▶ _TASK REQUIREMENTS_
Copy out every line of the listing below word for word.

▶ _Location data for words and elements_
— Begin —
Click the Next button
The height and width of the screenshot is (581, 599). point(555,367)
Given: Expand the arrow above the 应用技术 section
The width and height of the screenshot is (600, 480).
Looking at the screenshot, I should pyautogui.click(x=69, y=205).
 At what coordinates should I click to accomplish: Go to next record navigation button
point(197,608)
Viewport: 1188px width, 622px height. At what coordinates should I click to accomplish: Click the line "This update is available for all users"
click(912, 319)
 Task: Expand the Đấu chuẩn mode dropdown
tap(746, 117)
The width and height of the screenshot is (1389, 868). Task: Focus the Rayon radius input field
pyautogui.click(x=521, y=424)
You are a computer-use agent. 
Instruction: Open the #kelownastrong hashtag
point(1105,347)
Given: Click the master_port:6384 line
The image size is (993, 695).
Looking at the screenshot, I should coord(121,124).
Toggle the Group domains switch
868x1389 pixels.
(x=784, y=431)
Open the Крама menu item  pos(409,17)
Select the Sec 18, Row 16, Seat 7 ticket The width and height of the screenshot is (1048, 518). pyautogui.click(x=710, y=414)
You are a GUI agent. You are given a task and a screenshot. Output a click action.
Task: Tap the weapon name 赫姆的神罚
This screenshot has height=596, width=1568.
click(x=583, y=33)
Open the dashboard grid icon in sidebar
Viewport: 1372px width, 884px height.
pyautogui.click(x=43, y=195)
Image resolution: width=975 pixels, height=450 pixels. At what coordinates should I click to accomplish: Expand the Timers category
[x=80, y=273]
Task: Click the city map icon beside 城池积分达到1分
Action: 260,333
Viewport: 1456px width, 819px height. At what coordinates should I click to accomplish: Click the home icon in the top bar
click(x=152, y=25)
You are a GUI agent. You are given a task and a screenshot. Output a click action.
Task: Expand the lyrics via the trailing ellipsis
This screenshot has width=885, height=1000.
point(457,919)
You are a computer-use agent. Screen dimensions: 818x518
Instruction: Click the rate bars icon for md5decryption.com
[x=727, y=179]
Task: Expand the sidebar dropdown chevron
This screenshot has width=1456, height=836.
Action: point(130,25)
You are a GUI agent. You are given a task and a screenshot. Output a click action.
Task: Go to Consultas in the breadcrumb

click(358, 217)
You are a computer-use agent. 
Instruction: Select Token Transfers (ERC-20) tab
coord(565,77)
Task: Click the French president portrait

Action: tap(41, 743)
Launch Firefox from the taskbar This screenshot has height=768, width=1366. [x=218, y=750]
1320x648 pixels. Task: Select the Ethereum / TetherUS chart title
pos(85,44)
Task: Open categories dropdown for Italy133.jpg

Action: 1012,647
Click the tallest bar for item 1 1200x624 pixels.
— End —
▶ _EXPECTED OUTPUT_
Click the Next button
The height and width of the screenshot is (581, 599). point(555,367)
Given: Expand the arrow above the 应用技术 section
The width and height of the screenshot is (600, 480).
Looking at the screenshot, I should pyautogui.click(x=69, y=205).
 At what coordinates should I click to accomplish: Go to next record navigation button
point(197,608)
Viewport: 1188px width, 622px height. At what coordinates should I click to accomplish: Click the line "This update is available for all users"
click(912, 319)
 Task: Expand the Đấu chuẩn mode dropdown
tap(746, 117)
The width and height of the screenshot is (1389, 868). Task: Focus the Rayon radius input field
pyautogui.click(x=521, y=424)
You are a computer-use agent. 
Instruction: Open the #kelownastrong hashtag
point(1105,347)
Given: Click the master_port:6384 line
The image size is (993, 695).
Looking at the screenshot, I should coord(121,124).
Toggle the Group domains switch
868x1389 pixels.
(x=784, y=431)
Open the Крама menu item  pos(409,17)
Select the Sec 18, Row 16, Seat 7 ticket The width and height of the screenshot is (1048, 518). pyautogui.click(x=710, y=414)
You are a GUI agent. You are given a task and a screenshot. Output a click action.
Task: Tap the weapon name 赫姆的神罚
This screenshot has height=596, width=1568.
click(x=583, y=33)
Open the dashboard grid icon in sidebar
Viewport: 1372px width, 884px height.
pyautogui.click(x=43, y=195)
Image resolution: width=975 pixels, height=450 pixels. At what coordinates should I click to accomplish: Expand the Timers category
[x=80, y=273]
Task: Click the city map icon beside 城池积分达到1分
Action: 260,333
Viewport: 1456px width, 819px height. At what coordinates should I click to accomplish: Click the home icon in the top bar
click(x=152, y=25)
You are a GUI agent. You are given a task and a screenshot. Output a click action.
Task: Expand the lyrics via the trailing ellipsis
This screenshot has width=885, height=1000.
point(457,919)
You are a computer-use agent. Screen dimensions: 818x518
Instruction: Click the rate bars icon for md5decryption.com
[x=727, y=179]
Task: Expand the sidebar dropdown chevron
This screenshot has width=1456, height=836.
Action: point(130,25)
You are a GUI agent. You are given a task and a screenshot. Output a click action.
Task: Go to Consultas in the breadcrumb

click(358, 217)
You are a computer-use agent. 
Instruction: Select Token Transfers (ERC-20) tab
coord(565,77)
Task: Click the French president portrait

Action: tap(41, 743)
Launch Firefox from the taskbar This screenshot has height=768, width=1366. [x=218, y=750]
1320x648 pixels. Task: Select the Ethereum / TetherUS chart title
pos(85,44)
Task: Open categories dropdown for Italy133.jpg

Action: 1012,647
Click the tallest bar for item 1 1200x624 pixels.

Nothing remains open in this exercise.